(Saved data entries)
★ ★ ★ ★

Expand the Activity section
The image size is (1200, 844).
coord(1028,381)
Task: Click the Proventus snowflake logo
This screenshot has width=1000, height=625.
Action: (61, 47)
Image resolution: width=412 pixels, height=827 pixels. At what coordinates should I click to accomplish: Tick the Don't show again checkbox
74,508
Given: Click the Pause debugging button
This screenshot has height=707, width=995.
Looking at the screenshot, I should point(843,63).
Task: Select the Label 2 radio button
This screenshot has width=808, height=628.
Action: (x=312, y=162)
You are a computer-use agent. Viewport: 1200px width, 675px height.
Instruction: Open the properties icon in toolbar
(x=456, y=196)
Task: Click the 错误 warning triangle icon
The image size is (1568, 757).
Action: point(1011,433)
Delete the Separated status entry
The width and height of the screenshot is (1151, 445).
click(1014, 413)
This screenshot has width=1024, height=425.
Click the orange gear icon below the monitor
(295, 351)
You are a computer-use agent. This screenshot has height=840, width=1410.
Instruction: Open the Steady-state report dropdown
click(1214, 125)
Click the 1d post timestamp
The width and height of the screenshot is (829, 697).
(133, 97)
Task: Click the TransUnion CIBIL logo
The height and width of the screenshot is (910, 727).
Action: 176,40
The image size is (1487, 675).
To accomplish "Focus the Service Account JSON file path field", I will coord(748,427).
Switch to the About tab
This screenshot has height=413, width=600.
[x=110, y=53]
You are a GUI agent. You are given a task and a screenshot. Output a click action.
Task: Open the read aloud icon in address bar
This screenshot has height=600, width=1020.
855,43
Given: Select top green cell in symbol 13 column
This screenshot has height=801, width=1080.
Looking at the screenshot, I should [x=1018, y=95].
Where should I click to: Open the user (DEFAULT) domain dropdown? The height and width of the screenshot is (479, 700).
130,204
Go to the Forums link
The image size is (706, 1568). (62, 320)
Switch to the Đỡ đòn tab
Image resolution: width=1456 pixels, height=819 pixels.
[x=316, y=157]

★ ★ ★ ★

• Assignment
With the entries above as the source, set down exactly the lines from the one holding "Delete the Separated status entry" through the last line, both ends included.

• Solution to this task
Delete the Separated status entry
The width and height of the screenshot is (1151, 445).
click(1014, 413)
This screenshot has width=1024, height=425.
Click the orange gear icon below the monitor
(295, 351)
You are a computer-use agent. This screenshot has height=840, width=1410.
Instruction: Open the Steady-state report dropdown
click(1214, 125)
Click the 1d post timestamp
The width and height of the screenshot is (829, 697).
(133, 97)
Task: Click the TransUnion CIBIL logo
The height and width of the screenshot is (910, 727).
Action: 176,40
The image size is (1487, 675).
To accomplish "Focus the Service Account JSON file path field", I will coord(748,427).
Switch to the About tab
This screenshot has height=413, width=600.
[x=110, y=53]
You are a GUI agent. You are given a task and a screenshot. Output a click action.
Task: Open the read aloud icon in address bar
This screenshot has height=600, width=1020.
855,43
Given: Select top green cell in symbol 13 column
This screenshot has height=801, width=1080.
Looking at the screenshot, I should [x=1018, y=95].
Where should I click to: Open the user (DEFAULT) domain dropdown? The height and width of the screenshot is (479, 700).
130,204
Go to the Forums link
The image size is (706, 1568). (62, 320)
Switch to the Đỡ đòn tab
Image resolution: width=1456 pixels, height=819 pixels.
[x=316, y=157]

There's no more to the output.